I have written before about the three expensive new toll roads that former Senate President Bill Galvano foisted – er, excuse me, persuaded his fellow legislators to approve in 2019. He told them it would benefit rural communities, many of which have officially voted to say no thank you, we don’t want it.
And I’ve written about how the idea for building them came not from the Florida Department of Transportation but from the road-builders after they gave Galvano’s PAC a campaign contribution. Meanwhile, the three citizen task forces set up to study the trio of road projects all failed to find a need for them. They all but hung up a neon sign flashing “BOONDOGGLE!” in a variety of bright color schemes.
The southernmost of the three roads, which would revive plans for the never-built Heartland Parkway, would slice right through panther habitat, spurring more development there. It would also aid in funneling customers to the new town in Collier County and bringing work trucks down to the oil drilling operation in Big Cypress.
But here’s the good news: Galvano, a Bradenton lawyer, is no longer large and in charge. He’s been replaced as state Senate president by an egg farmer from the town of Trilby named Wilton Simpson. And he says when it comes to toll roads, don’t count your unhatched chickens.
At a recent Simpson press conference, South Florida Sun-Sentinel columnist Steve Bousquet asked Simpson about the toll roads, and the new boss sounded less sold on the idea than the old boss.
Simpson said he sees a need for the northern toll road, albeit in a scaled-back form that would be less expensive and less damaging to the state’s swamps, rivers, and forests.
“The environmental concerns that are out there are legitimate, in my opinion,” he said.
But that southern toll road through panther habitat? That’s still “under evaluation,” according to Simpson spokeswoman Katherine Betta. It might be too expensive and too destructive to pursue in a year with budget challenges the size of the Marianas Trench. We’ll see.
I wish I could leave you with that small glimmer of hope, a tiny possibility that common sense will prevail and the panthers will be spared at least that one threat. But I haven’t yet mentioned the scariest aspect of all this.
In previous years, the “new town” and the Big Cypress oil drilling needed permits from the U.S. Army Corps of Engineers to damage or destroy wetlands, with oversight by the U.S. Environmental Protection Agency. Not anymore, though.
Just before a certain Palm Beach resident reluctantly left the Oval Office, the Corps and EPA handed off their authority over federal wetlands permits to the Florida Department of Environmental Protection.
The DEP in recent years hasn’t been known for being all that protective of the environment.

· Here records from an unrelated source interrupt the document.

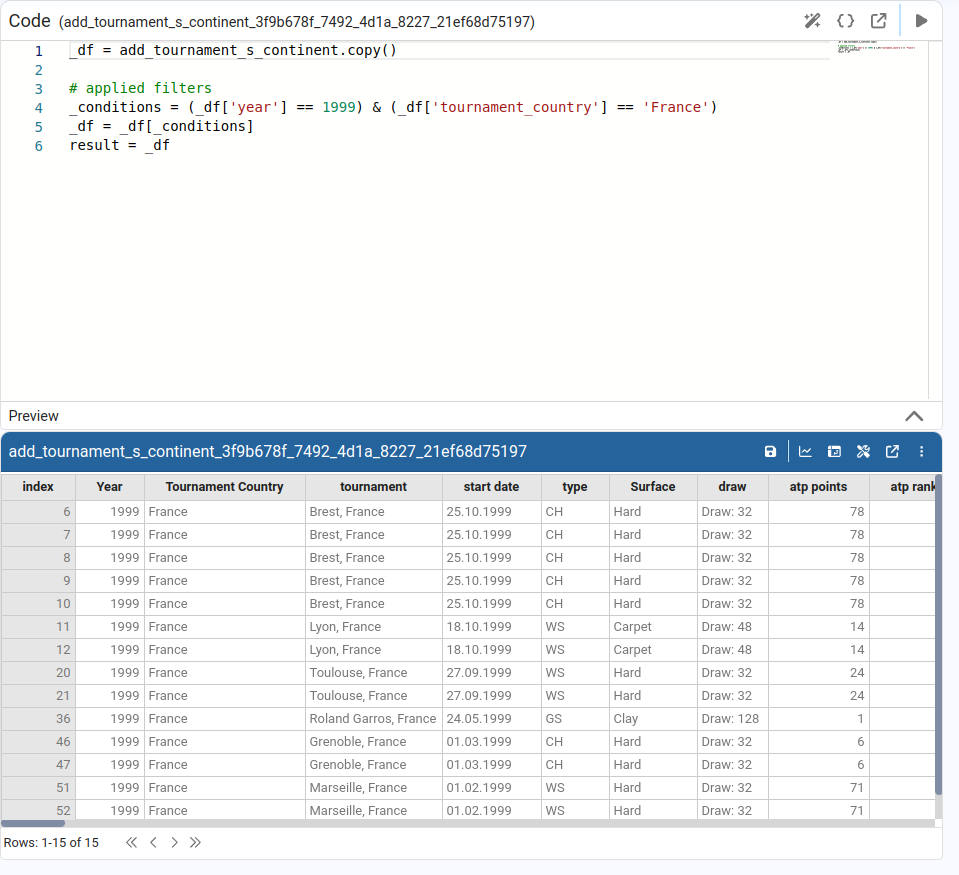This screenshot has width=959, height=875.
Task: Click the table pivot icon in header
Action: pyautogui.click(x=834, y=452)
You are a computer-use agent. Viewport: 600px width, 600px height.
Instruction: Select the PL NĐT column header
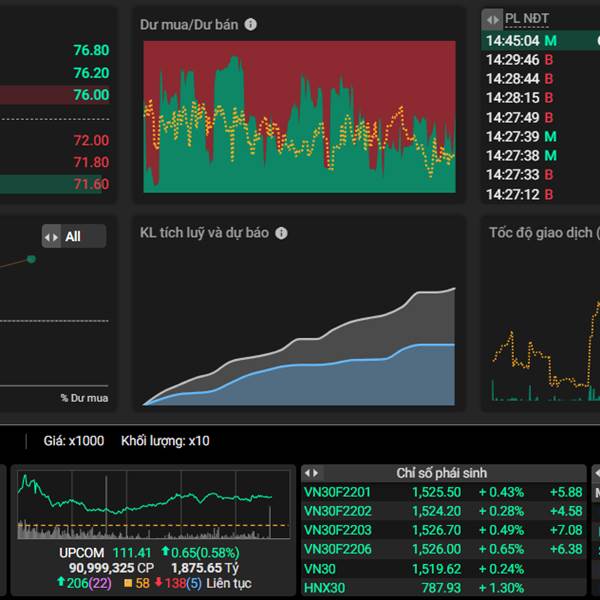tap(527, 18)
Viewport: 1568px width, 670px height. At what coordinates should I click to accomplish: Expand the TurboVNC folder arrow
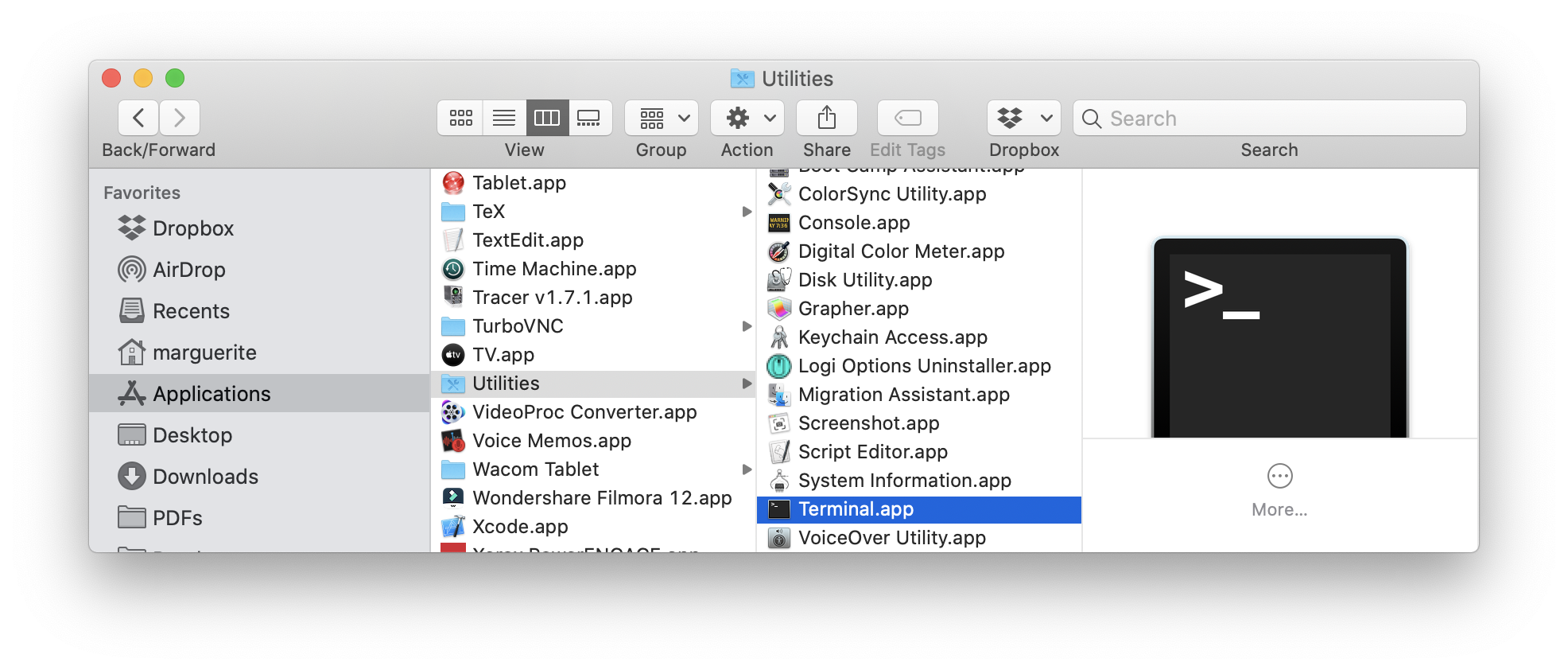747,326
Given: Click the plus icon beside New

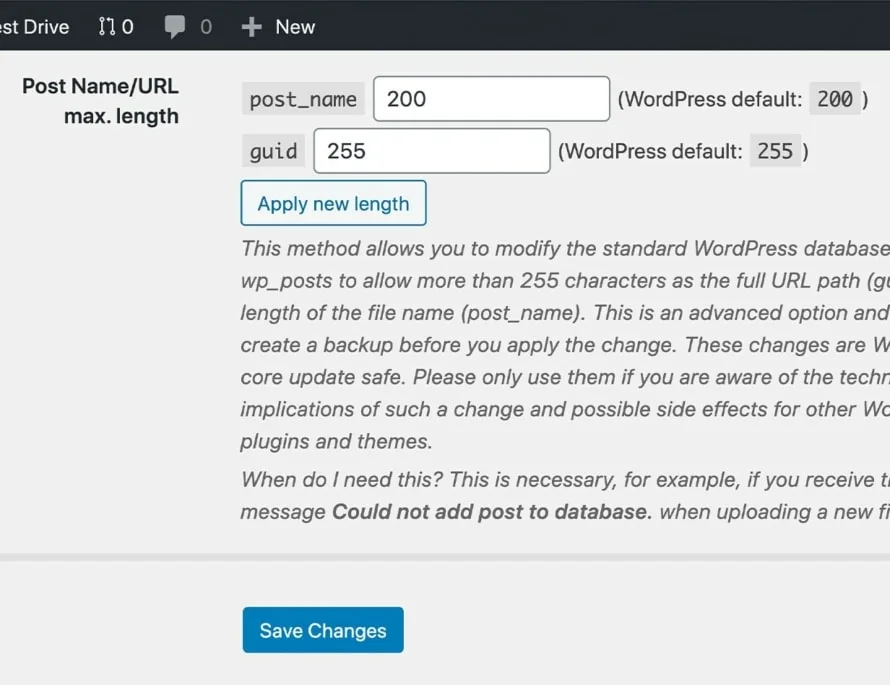Looking at the screenshot, I should pyautogui.click(x=251, y=27).
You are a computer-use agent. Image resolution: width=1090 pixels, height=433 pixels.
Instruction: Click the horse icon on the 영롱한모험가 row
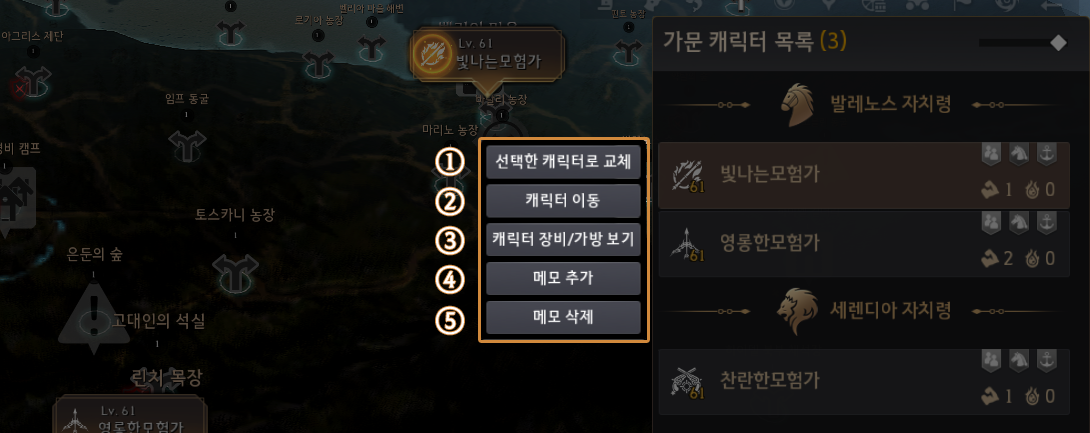(1016, 222)
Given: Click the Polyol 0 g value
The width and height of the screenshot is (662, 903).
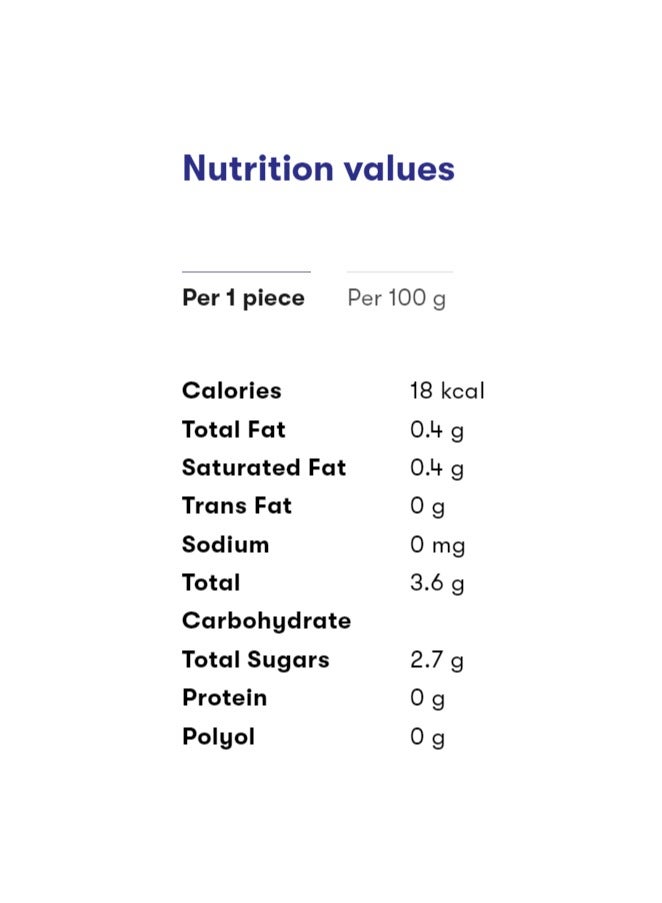Looking at the screenshot, I should 428,737.
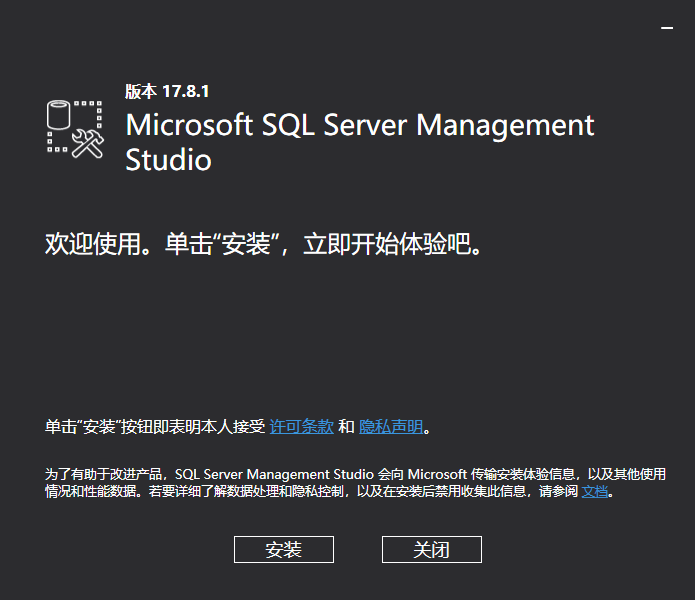
Task: Click the empty space between 安装 and 关闭
Action: [x=358, y=549]
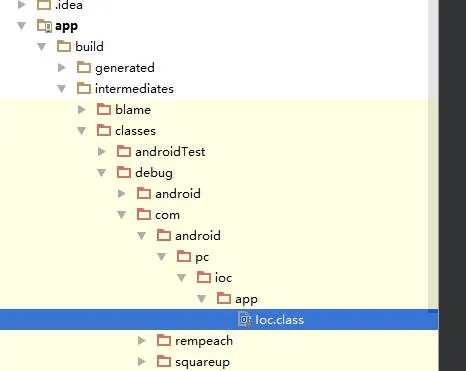Collapse the app module root arrow
The width and height of the screenshot is (466, 371).
[x=22, y=26]
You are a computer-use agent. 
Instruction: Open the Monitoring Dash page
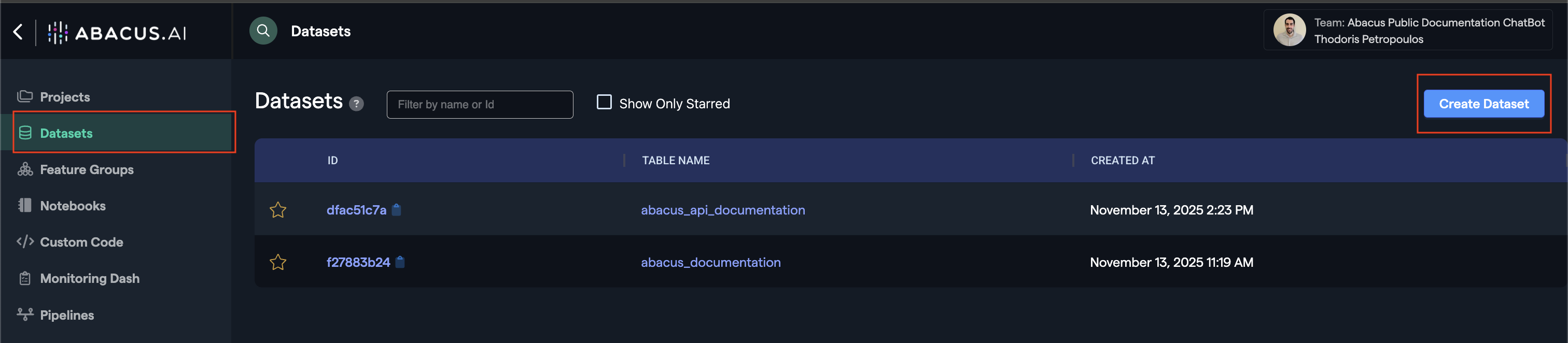[90, 279]
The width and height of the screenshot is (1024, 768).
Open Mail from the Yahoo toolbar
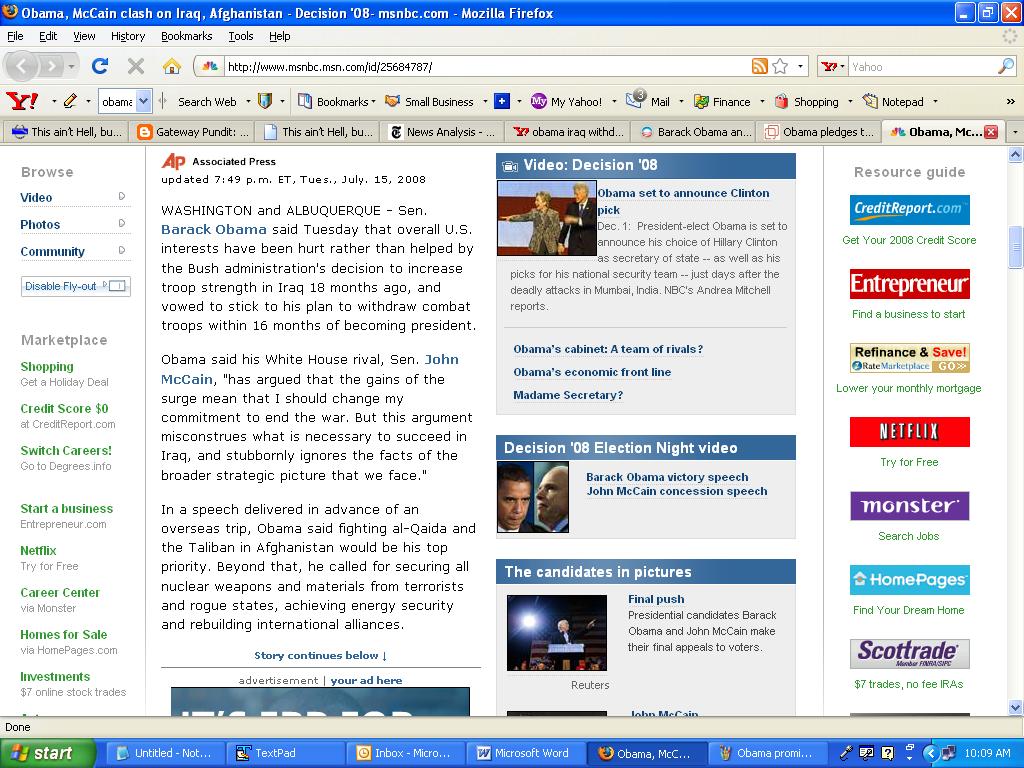[648, 101]
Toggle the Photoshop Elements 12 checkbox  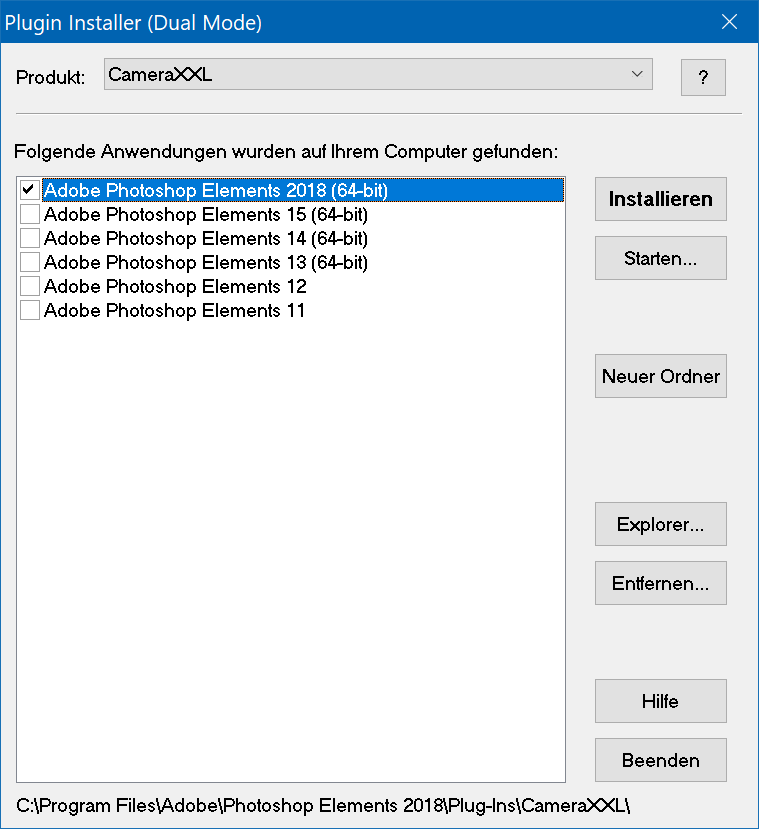click(30, 286)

Under Rick Scott, for instance, it cut permitting time down to an average of just two days.
“There’s a lot of concern about this in the environmental community,” said Bonnie Molloy, a staff attorney for Earthjustice, which is already suing over how the handover was rushed through.
Until a court overturns the EPA and Corps decision, or the Biden Administration rescinds it, we’ll have a state agency that has the final say on all these things that would be bad for our state animal. I don’t find that at all comforting.
If I were a Florida panther, I’d leave off hunting deer and hogs for a bit to instead hunt up a good lawyer. Then I’d sue some of these humans for destroying my home when I didn’t do a darn thing to them.
If that doesn’t work, then maybe I’d at least make the state stop selling all those license plates that say “Protect the Panther.” That’s clearly false advertising.